Start of Data in this exercise

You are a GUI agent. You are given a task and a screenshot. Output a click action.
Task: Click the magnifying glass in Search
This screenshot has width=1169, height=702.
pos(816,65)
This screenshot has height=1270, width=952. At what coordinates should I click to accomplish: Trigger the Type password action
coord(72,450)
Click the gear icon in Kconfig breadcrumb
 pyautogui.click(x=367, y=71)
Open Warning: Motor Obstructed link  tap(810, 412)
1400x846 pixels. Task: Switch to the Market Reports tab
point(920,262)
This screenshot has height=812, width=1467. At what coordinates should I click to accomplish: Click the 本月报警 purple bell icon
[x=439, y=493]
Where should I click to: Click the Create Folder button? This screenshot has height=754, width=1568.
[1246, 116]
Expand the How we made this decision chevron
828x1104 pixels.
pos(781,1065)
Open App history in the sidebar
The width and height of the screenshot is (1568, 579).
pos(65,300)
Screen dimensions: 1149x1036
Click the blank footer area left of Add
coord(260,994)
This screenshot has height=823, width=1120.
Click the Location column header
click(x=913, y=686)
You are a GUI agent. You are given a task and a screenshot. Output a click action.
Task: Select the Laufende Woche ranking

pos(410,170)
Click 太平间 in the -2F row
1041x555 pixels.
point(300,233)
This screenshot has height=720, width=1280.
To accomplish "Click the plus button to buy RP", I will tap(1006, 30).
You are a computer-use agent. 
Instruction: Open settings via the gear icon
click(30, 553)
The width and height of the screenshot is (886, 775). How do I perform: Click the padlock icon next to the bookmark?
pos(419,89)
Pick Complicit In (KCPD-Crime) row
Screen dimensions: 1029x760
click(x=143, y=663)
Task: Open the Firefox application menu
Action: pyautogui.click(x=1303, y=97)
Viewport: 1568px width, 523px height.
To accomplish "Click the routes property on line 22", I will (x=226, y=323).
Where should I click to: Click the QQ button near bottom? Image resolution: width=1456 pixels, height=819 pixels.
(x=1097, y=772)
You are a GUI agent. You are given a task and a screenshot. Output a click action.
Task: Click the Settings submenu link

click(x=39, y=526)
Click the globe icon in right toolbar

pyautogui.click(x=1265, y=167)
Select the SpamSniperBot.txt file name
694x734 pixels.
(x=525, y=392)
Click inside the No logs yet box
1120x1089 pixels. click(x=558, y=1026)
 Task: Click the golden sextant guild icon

End of Data in this exercise

• **What is required**: The reply should consist of all the records, repeated exactly.

• **Written answer**:
You are a GUI agent. You are given a task and a screenshot. Output a click action.
Task: Click the magnifying glass in Search
This screenshot has width=1169, height=702.
pos(816,65)
This screenshot has height=1270, width=952. At what coordinates should I click to accomplish: Trigger the Type password action
coord(72,450)
Click the gear icon in Kconfig breadcrumb
 pyautogui.click(x=367, y=71)
Open Warning: Motor Obstructed link  tap(810, 412)
1400x846 pixels. Task: Switch to the Market Reports tab
point(920,262)
This screenshot has height=812, width=1467. At what coordinates should I click to accomplish: Click the 本月报警 purple bell icon
[x=439, y=493]
Where should I click to: Click the Create Folder button? This screenshot has height=754, width=1568.
[1246, 116]
Expand the How we made this decision chevron
828x1104 pixels.
pos(781,1065)
Open App history in the sidebar
The width and height of the screenshot is (1568, 579).
pos(65,300)
Screen dimensions: 1149x1036
Click the blank footer area left of Add
coord(260,994)
This screenshot has height=823, width=1120.
Click the Location column header
click(x=913, y=686)
You are a GUI agent. You are given a task and a screenshot. Output a click action.
Task: Select the Laufende Woche ranking

pos(410,170)
Click 太平间 in the -2F row
1041x555 pixels.
point(300,233)
This screenshot has height=720, width=1280.
To accomplish "Click the plus button to buy RP", I will tap(1006, 30).
You are a computer-use agent. 
Instruction: Open settings via the gear icon
click(30, 553)
The width and height of the screenshot is (886, 775). How do I perform: Click the padlock icon next to the bookmark?
pos(419,89)
Pick Complicit In (KCPD-Crime) row
Screen dimensions: 1029x760
click(x=143, y=663)
Task: Open the Firefox application menu
Action: pyautogui.click(x=1303, y=97)
Viewport: 1568px width, 523px height.
To accomplish "Click the routes property on line 22", I will (x=226, y=323).
Where should I click to: Click the QQ button near bottom? Image resolution: width=1456 pixels, height=819 pixels.
(x=1097, y=772)
You are a GUI agent. You are given a task and a screenshot. Output a click action.
Task: Click the Settings submenu link

click(x=39, y=526)
Click the globe icon in right toolbar

pyautogui.click(x=1265, y=167)
Select the SpamSniperBot.txt file name
694x734 pixels.
(x=525, y=392)
Click inside the No logs yet box
1120x1089 pixels. click(x=558, y=1026)
 Task: Click the golden sextant guild icon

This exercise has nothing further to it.